Dataset items:
━━━━━━━━━━━━━━━━━━━━

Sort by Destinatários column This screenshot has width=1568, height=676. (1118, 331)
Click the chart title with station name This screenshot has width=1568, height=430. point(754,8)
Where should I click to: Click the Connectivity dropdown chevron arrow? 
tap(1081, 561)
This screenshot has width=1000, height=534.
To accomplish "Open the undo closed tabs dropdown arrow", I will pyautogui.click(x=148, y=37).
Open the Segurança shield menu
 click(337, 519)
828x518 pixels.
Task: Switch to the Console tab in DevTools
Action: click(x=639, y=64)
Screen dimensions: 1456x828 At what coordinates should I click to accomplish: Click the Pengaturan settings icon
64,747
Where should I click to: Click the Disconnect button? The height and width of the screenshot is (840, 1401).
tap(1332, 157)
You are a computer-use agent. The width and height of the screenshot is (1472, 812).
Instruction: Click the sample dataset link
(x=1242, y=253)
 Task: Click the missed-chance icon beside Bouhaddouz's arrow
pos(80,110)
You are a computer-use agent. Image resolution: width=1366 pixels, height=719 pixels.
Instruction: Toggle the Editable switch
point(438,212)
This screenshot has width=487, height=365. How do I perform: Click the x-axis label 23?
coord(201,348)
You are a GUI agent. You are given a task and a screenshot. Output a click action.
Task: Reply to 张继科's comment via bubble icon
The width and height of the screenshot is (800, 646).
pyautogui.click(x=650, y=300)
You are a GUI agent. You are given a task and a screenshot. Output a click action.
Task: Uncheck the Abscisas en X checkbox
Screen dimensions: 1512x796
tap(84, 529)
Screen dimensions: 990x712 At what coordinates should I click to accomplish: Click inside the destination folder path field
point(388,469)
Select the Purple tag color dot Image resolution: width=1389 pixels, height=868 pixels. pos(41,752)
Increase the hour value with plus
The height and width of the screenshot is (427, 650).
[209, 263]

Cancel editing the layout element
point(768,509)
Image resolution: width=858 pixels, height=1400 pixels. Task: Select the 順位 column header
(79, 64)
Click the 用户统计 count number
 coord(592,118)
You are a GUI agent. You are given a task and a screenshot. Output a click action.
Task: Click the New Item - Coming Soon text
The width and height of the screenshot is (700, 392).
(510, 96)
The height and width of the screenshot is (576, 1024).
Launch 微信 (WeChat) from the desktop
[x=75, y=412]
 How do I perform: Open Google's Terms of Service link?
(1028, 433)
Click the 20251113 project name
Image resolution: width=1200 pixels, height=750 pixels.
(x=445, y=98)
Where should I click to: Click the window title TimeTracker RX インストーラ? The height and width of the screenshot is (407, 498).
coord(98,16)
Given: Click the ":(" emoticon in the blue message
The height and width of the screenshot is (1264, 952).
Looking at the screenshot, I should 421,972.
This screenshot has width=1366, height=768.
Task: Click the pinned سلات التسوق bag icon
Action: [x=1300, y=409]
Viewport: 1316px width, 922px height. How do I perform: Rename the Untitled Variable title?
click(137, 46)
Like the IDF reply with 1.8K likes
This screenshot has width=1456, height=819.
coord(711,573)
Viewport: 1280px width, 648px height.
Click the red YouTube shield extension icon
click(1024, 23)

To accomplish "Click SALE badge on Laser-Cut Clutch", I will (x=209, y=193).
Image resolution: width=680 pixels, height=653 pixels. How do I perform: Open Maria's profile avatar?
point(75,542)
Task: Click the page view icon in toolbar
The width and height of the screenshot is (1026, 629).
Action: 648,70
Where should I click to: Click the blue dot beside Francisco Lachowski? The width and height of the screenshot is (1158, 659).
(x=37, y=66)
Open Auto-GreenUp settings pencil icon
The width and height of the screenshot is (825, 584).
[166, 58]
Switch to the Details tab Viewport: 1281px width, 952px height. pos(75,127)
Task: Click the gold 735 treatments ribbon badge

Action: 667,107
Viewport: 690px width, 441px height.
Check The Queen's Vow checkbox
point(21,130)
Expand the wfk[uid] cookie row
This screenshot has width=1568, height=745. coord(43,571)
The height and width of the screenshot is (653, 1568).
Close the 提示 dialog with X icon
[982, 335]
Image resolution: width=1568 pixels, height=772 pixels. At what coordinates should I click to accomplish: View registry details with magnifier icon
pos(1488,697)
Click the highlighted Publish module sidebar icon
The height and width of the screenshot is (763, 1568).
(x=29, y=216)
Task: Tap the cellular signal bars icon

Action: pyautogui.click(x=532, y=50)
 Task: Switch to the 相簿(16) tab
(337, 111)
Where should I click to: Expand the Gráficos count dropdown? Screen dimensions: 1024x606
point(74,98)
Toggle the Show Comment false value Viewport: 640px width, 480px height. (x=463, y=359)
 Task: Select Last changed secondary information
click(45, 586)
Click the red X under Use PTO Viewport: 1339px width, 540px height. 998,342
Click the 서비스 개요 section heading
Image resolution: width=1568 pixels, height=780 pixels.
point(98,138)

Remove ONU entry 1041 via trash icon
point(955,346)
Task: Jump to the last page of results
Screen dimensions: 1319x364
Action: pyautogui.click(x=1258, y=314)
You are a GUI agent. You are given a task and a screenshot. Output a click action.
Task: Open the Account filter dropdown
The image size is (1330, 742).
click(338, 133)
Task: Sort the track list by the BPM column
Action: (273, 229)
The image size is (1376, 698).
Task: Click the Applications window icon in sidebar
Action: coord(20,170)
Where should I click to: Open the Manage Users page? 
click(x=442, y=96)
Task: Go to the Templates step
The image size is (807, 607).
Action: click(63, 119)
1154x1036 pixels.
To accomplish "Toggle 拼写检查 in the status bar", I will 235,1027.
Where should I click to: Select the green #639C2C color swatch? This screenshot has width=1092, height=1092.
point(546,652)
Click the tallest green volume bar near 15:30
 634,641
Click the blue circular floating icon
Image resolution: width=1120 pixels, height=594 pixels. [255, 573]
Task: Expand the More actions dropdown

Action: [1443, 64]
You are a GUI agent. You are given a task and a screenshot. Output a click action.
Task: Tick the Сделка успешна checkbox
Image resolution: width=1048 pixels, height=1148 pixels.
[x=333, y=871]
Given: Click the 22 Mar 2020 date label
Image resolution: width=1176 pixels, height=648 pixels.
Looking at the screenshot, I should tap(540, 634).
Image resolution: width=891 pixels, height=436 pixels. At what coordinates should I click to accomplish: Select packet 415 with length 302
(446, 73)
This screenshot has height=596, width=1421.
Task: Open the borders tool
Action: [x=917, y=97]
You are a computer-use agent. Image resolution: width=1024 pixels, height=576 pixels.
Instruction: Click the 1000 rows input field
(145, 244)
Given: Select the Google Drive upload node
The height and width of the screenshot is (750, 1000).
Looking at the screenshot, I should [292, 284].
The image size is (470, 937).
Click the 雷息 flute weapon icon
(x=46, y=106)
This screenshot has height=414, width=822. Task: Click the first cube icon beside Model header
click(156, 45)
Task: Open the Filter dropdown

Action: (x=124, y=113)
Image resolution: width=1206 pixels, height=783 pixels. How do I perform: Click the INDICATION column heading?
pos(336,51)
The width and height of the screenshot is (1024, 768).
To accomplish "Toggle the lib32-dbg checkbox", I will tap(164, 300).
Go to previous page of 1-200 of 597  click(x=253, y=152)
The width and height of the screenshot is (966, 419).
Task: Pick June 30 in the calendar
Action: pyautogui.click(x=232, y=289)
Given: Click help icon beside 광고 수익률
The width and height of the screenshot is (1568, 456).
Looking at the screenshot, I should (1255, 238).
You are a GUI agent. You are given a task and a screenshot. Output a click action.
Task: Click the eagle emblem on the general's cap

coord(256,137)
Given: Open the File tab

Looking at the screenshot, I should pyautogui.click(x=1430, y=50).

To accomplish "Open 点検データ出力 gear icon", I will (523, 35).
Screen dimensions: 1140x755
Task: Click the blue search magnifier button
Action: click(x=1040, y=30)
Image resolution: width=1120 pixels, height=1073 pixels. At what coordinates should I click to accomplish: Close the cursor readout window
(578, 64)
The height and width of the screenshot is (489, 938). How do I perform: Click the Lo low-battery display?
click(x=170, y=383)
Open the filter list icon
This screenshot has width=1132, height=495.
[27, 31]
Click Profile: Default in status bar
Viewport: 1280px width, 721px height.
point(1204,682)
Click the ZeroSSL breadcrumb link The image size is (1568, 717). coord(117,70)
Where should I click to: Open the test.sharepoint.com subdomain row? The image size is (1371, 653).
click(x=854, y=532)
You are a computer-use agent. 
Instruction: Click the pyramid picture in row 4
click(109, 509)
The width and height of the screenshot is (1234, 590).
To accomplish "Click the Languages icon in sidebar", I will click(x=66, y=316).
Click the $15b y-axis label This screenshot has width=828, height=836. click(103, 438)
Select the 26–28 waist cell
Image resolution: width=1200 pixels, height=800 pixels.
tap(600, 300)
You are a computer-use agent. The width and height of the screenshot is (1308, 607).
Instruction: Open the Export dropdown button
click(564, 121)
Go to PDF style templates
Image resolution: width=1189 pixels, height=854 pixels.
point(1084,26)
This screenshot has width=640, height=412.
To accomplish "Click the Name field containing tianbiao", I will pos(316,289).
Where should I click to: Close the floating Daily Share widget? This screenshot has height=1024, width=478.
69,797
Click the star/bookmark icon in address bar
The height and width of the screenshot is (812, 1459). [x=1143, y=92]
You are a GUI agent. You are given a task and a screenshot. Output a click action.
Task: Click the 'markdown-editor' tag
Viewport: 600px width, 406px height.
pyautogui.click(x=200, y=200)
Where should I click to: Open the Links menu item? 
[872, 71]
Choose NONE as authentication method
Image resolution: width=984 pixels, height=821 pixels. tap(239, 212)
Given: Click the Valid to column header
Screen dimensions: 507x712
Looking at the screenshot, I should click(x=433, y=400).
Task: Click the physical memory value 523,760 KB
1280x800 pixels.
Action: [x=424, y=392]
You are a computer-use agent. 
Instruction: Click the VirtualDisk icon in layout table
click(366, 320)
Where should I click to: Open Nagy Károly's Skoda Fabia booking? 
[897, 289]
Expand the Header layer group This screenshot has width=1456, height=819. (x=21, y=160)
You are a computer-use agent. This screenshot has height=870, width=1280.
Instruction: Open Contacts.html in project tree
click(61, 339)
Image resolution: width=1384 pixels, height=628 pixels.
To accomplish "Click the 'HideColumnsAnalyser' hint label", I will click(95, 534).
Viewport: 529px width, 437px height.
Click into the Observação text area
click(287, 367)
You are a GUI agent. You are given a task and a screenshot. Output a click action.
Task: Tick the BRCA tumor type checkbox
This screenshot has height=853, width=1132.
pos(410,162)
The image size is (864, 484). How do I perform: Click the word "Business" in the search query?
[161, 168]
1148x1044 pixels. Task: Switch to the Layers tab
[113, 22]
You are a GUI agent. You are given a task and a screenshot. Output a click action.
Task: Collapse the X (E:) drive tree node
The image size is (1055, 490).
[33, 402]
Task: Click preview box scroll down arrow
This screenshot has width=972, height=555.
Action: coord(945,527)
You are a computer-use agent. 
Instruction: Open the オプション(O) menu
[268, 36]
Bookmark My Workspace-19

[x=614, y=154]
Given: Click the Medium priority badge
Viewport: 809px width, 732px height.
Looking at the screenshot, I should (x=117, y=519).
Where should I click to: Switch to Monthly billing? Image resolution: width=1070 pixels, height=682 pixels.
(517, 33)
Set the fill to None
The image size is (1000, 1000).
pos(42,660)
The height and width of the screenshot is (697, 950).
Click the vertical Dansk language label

━━━━━━━━━━━━━━━━━━━━

◆ **What you should do**:
In the records above, find each line with the word "node" and copy it out.

◆ **Exercise response**:
Given: Select the Google Drive upload node
Task: Collapse the X (E:) drive tree node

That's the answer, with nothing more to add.